Stored data entries

----------------------------------------

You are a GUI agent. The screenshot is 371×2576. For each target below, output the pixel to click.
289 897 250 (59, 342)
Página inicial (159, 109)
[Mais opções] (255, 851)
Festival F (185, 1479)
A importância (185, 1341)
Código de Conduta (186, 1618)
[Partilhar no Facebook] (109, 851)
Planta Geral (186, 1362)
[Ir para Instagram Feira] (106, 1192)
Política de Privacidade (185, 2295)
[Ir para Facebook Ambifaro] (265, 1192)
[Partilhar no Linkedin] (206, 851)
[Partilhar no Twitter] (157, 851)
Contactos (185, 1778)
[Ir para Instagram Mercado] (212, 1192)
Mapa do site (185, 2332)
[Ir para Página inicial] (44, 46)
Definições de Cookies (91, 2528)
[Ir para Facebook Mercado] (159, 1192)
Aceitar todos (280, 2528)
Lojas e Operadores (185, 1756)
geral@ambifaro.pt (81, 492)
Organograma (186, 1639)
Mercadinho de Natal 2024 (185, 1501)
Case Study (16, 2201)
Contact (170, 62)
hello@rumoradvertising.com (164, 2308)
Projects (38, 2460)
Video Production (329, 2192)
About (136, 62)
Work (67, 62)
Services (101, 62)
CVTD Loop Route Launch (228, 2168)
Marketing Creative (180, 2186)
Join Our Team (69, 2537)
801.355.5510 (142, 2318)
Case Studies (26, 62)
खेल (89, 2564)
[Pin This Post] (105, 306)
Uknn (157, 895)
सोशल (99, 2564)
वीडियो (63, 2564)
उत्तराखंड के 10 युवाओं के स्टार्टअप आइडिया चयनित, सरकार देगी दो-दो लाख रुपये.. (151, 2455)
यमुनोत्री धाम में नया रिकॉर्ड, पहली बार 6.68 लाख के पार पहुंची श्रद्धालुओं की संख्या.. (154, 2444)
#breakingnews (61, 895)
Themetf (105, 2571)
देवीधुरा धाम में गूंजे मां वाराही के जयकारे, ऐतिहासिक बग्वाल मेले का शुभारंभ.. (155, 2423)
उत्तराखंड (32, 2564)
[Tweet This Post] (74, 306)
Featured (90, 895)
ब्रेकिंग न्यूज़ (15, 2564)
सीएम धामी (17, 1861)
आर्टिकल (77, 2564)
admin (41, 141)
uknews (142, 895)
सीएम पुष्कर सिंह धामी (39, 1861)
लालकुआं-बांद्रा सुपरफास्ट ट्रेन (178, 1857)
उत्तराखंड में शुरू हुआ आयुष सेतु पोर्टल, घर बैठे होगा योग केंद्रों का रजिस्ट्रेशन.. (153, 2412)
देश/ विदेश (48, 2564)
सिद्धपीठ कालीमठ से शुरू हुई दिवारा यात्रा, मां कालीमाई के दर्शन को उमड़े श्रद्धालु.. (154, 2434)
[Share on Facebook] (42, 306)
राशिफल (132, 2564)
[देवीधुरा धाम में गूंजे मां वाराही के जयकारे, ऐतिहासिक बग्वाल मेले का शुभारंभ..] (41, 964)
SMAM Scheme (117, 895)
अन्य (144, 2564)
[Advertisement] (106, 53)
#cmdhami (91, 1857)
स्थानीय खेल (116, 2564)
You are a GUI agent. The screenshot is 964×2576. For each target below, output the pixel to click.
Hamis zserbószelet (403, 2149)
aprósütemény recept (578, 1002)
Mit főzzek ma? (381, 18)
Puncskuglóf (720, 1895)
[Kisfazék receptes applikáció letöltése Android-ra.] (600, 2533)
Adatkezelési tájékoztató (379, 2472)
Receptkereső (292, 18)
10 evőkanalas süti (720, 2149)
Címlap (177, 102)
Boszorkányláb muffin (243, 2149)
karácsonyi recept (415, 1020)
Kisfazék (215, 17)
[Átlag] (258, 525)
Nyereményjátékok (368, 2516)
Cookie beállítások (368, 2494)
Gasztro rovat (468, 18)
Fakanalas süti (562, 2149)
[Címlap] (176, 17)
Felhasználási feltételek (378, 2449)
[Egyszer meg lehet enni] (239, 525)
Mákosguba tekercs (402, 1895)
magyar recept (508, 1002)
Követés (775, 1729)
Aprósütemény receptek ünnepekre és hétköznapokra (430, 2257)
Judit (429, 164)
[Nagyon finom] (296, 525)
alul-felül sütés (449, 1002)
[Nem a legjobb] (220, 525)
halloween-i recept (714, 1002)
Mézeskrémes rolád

----------------------------------------

> What is being asked
Scanning the data above, copy out every line where "screenshot" is found.

> Finished task
You are a GUI agent. The screenshot is 371×2576. For each target below, output the pixel to click.
You are a GUI agent. The screenshot is 964×2576. For each target below, output the pixel to click.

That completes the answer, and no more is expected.